К сожалению, в нашей стране (если ошибаюсь, то к счастью) вышло всего две книги З.Шаховской. Она не только русская писательница. Ее перу принадлежит несколько сборников стихотворений, ряд исторических и литературно-критических книг, несколько томов воспоминаний. Почти два десятка книг она написала по-французски, в том числе романы под псевдонимом Жак Круазе. Она лауреат Премии Парижа и дважды лауреат Французской Академии. Кавалер Почетного легиона, офицер Ордена Искусств и Словесности. Зинаида Алексеевна особо подчеркнула тогда, что она не просто кавалер. Чувствовалось, что признанием Францией ее заслуг она очень гордится.

Прощаясь с нами, она подарила нам по две свои книги. Вот ее автограф на книге «В поисках Набокова»: «Александру Андреевичу Ольшанскому, с которым рада была встретиться почти на берегах Сены. С пожеланием добра Зинаида Шаховская. Париж, 26.3.90». Цифры столбиком сверху вниз, под каждой черточка — так писали даты еще до революции.

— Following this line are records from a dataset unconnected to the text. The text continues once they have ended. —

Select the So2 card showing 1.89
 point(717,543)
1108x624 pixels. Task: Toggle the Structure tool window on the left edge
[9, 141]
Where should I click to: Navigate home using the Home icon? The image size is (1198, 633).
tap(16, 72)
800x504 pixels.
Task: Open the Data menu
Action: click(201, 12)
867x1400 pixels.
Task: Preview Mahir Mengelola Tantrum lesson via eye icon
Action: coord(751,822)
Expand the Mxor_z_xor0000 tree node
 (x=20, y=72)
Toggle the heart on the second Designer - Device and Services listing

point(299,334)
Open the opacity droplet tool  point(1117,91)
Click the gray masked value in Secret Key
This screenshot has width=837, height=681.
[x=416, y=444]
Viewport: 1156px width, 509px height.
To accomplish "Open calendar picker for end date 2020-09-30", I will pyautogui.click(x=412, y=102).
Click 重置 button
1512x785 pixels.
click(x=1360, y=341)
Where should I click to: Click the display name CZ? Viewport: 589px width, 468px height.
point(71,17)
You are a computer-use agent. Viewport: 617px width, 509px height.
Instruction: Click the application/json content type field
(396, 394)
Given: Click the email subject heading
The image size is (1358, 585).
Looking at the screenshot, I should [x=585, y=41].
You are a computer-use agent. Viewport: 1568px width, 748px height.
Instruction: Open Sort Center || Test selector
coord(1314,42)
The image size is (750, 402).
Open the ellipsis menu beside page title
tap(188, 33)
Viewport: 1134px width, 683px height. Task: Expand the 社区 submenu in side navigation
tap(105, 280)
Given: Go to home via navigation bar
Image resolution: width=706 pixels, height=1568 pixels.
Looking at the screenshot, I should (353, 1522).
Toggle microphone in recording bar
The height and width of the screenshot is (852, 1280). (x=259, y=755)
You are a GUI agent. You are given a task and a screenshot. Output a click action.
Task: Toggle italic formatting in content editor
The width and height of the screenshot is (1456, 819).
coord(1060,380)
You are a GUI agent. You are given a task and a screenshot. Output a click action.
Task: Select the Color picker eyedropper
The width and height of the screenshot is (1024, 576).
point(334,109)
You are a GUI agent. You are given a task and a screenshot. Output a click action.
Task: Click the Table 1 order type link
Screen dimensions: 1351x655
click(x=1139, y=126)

Потом Зинаида Алексеевна присылала мне письма о том, что гонорар почему-то задерживался. Но это не зависело от нас: в стране набирало силу всякое жулье, счета Внешэкономбанка были заморожены. Вскоре наше управление было упразднено. И вот как-то, наткнувшись на книги З.Шаховской, я позвонил Н.А. Гремячкиной и поинтересовался, рассчиталось ли агентство с нею.

— Только всего несколько лет назад Российское авторское агентство стало выплачивать гонорары зарубежным авторам. В 1998 году я позвонила Шаховской и извинилась. Гонорар она получила полностью, еще и заметила при этом: «Вот видите, я и до этого дожила…» Она понимала, что не по нашей вине ей столько лет не платили. Вспомнила и Милу — Боровская и Зинаида Алексеевна потом, можно сказать, подружились, — рассказала Наталия Александровна.

У меня на душе стало легче на один камень.